> Tarefas a realizar
(a) No relato sobre o carimbo do visto, de que obra de Michel Foucault quem narra se lembra ao mandar fazer o carimbo?
(b) Imprima, do relato sobre o carimbo do visto, o trecho que vai de "Assim que mandei" até "estava nos conformes.".
(c) No relato sobre o carimbo do visto, por que quem narra se abaixa diante do aluno que não fez o dever?

> Trecho fornecido
------------------------------------------------

Assim que mandei fazer o carimbo, lembrei na hora de Michel Foucault e sua famosa obra "Vigiar e Punir". O que eu estava prestes a fazer era instrumentalizar a vigilância e a punição. Iria atestar que o dever de casa foi VISTO e, portanto, feito. Para os alunos que andam na linha e fazem a chancela do vigia que tudo vê. Para aqueles que não fazem o que lhe é pedido, o vazio na página para combinar com o vazio das perguntas sem respostas e do não reconhecimento seguido da punição da nota baixa.
Hoje, uma semana depois do combinado, cheguei na sala de aula. Era o dia de conferir os deveres de casa. Os próprios alunos estavam ávidos pelo prêmio em forma de visto. Tirei meu carimbo da caixinha, e um a um fui carimbando as apostilas. Enquanto meus alunos se sentiam satisfeitos, eu me sentia um capataz verificando se tudo estava nos conformes.
"Professor, eu não fiz", disse um aluno muito infeliz com a apostila vazia. Perguntei o porquê e ele respondeu que havia esquecido. Eu me abaixei para ficar no mesmo nível que ele e alcançar seus olhos. "Não tem problema, só não vou poder te dar o visto. Mas preste bastante atenção na correção e anote as respostas. O importante é fazer, nem que seja comigo". Deu para ver que o alívio tomou conta dele. Mas adverti na sequência. "Tenta não se esquecer dos próximos, tá?". Ele concordou firmemente com a cabeça.

------------------------------------------------

> Extrato dos dados
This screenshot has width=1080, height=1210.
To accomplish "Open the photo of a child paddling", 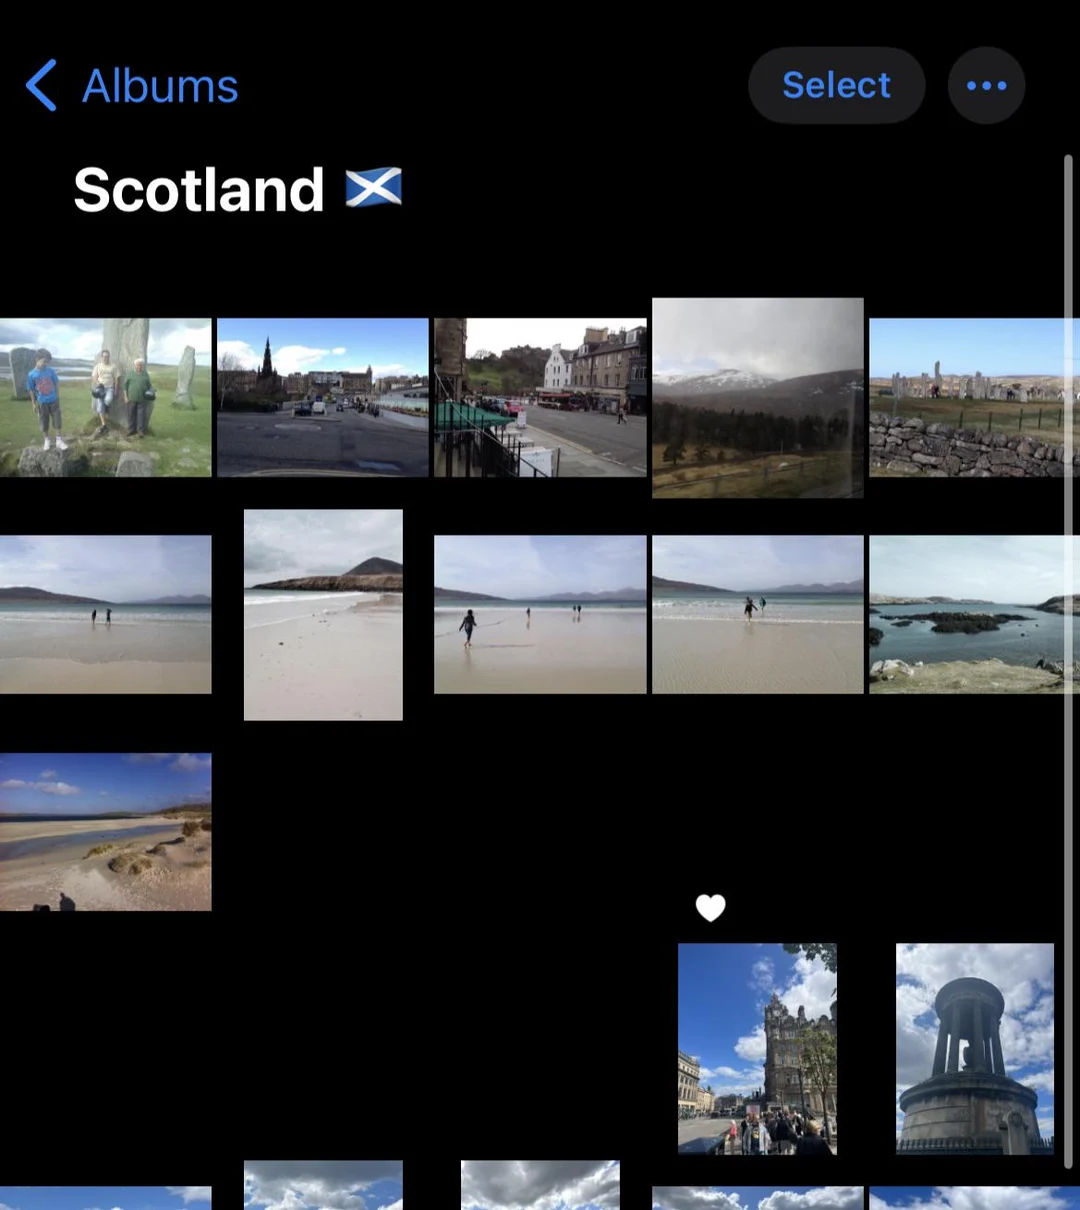I will coord(540,614).
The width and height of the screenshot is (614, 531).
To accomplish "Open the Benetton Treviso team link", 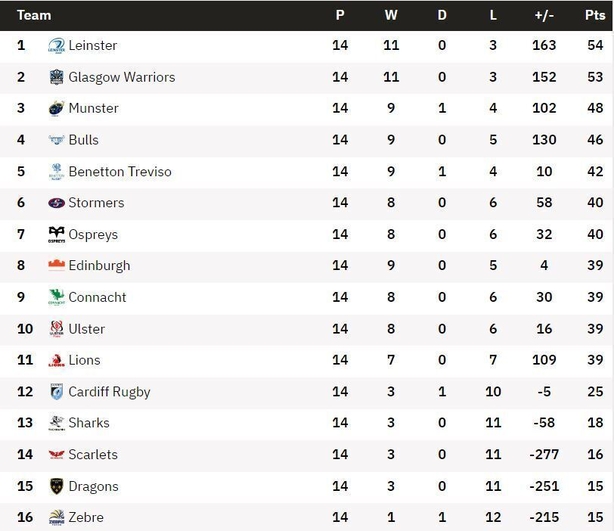I will (x=120, y=172).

------------------------------------------------

> Resultados do exercício
(a) "Vigiar e Punir".

(b)
Assim que mandei fazer o carimbo, lembrei na hora de Michel Foucault e sua famosa obra "Vigiar e Punir". O que eu estava prestes a fazer era instrumentalizar a vigilância e a punição. Iria atestar que o dever de casa foi VISTO e, portanto, feito. Para os alunos que andam na linha e fazem a chancela do vigia que tudo vê. Para aqueles que não fazem o que lhe é pedido, o vazio na página para combinar com o vazio das perguntas sem respostas e do não reconhecimento seguido da punição da nota baixa.
Hoje, uma semana depois do combinado, cheguei na sala de aula. Era o dia de conferir os deveres de casa. Os próprios alunos estavam ávidos pelo prêmio em forma de visto. Tirei meu carimbo da caixinha, e um a um fui carimbando as apostilas. Enquanto meus alunos se sentiam satisfeitos, eu me sentia um capataz verificando se tudo estava nos conformes.

(c) Quem narra se abaixa para ficar no mesmo nível do aluno e alcançar os olhos dele.